While divorce laws have been amended significantly to reflect changes in socio-cultural norms and shifting attitudes towards women in marriages and parenthood, it is nonetheless still important for women to understand their rights during a divorce in Michigan. The key thing to know is that women have the same rights as men in a divorce and that Michigan courts do not make decisions about property division, spousal support or alimony, child custody, or child support based on the sex or gender of the party. Instead, Michigan courts will consider various factors when making decisions about the distribution of marital property, parenting time, and support obligations, and none of those factors include the sex or gender of either spouse or parent. Courts do, however, consider factors that have traditionally and historically affected women in divorce cases.
Our Michigan divorce lawyers can give you more details and can assist you with your divorce case.

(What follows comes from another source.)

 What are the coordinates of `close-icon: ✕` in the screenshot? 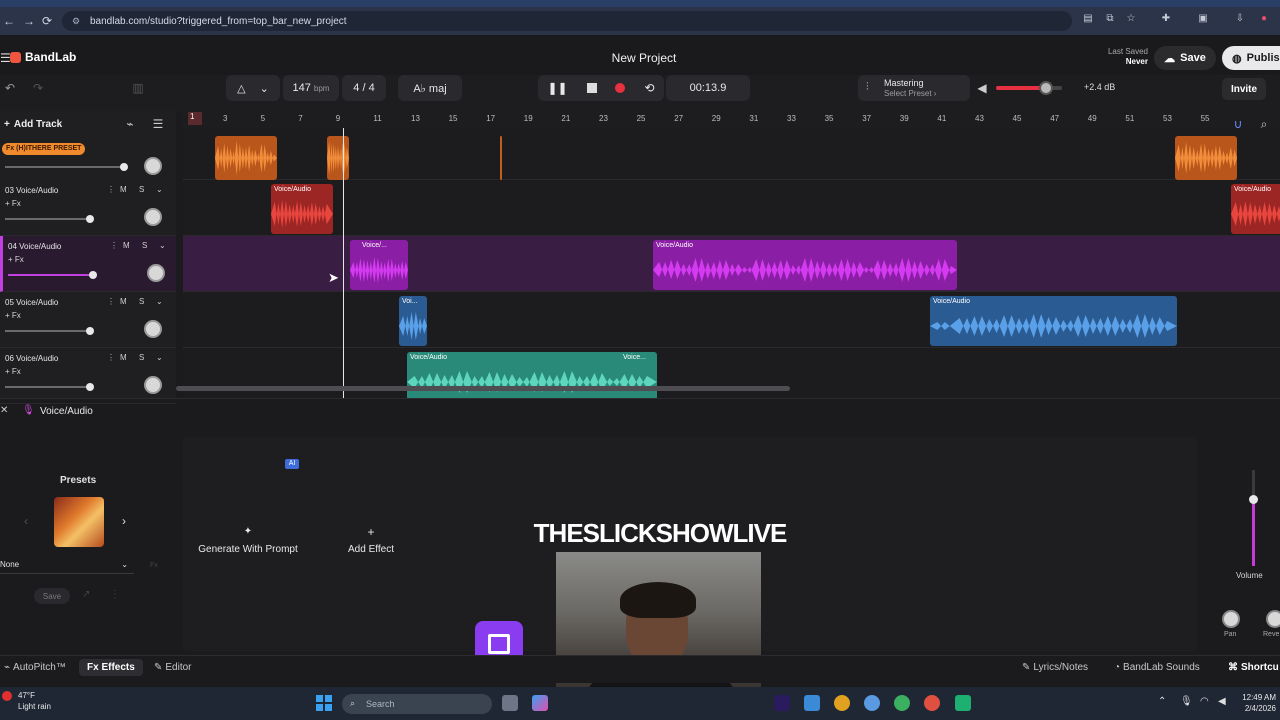 It's located at (4, 410).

Right to an Equitable Distribution of Marital Property
Under Michigan law, all property in a divorce case must be classified as separate (non-marital) or marital property. Only marital property will be divided in a divorce, and it will be divided according to the theory of equitable distribution. Marital property includes both debts and assets, which will be divided equitably between the spouses. Women have a right in a divorce case to an equitable distribution of marital property, which means they have a right to receive a fair amount of the marital property.
In order to determine what a fair distribution of property looks like, Michigan courts consider many different factors, including the earning power of each spouse, the length of the marriage, and the contribution of each spouse toward acquiring or accumulating the property. Michigan courts can consider a contribution by a spouse as a homemaker, or as a stay-at-home parent, in determining how marital property will be divided equitably. While a spouse’s sex or gender does not determine whether that spouse is a homemaker or stay-at-home parent, such roles historically were filled by women, and it is important for women who have filled those roles to know that those contributions are considered in the equitable distribution of marital assets.

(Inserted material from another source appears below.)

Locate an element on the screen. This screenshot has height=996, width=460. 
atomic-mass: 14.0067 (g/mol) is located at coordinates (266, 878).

Alimony or Spousal Support Awards
Women who have given up career opportunities to raise children, or who have earned less money in the marriage due to the gender pay gap, may have a right to alimony or spousal support. Under Michigan’s alimony law, courts can consider various factors to determine whether a support award is appropriate. Factors can include the dynamics of the spouses and their respective conducts during the marriage, the length of the marriage, the ages of the spouses, the ability for each spouse to work, the standard of living established during the marriage, and numerous other factors.
When a court determines that alimony or support is appropriate, it will then determine the duration and amount of the payments, and whether they will be paid in a lump-sum form or as periodic payments.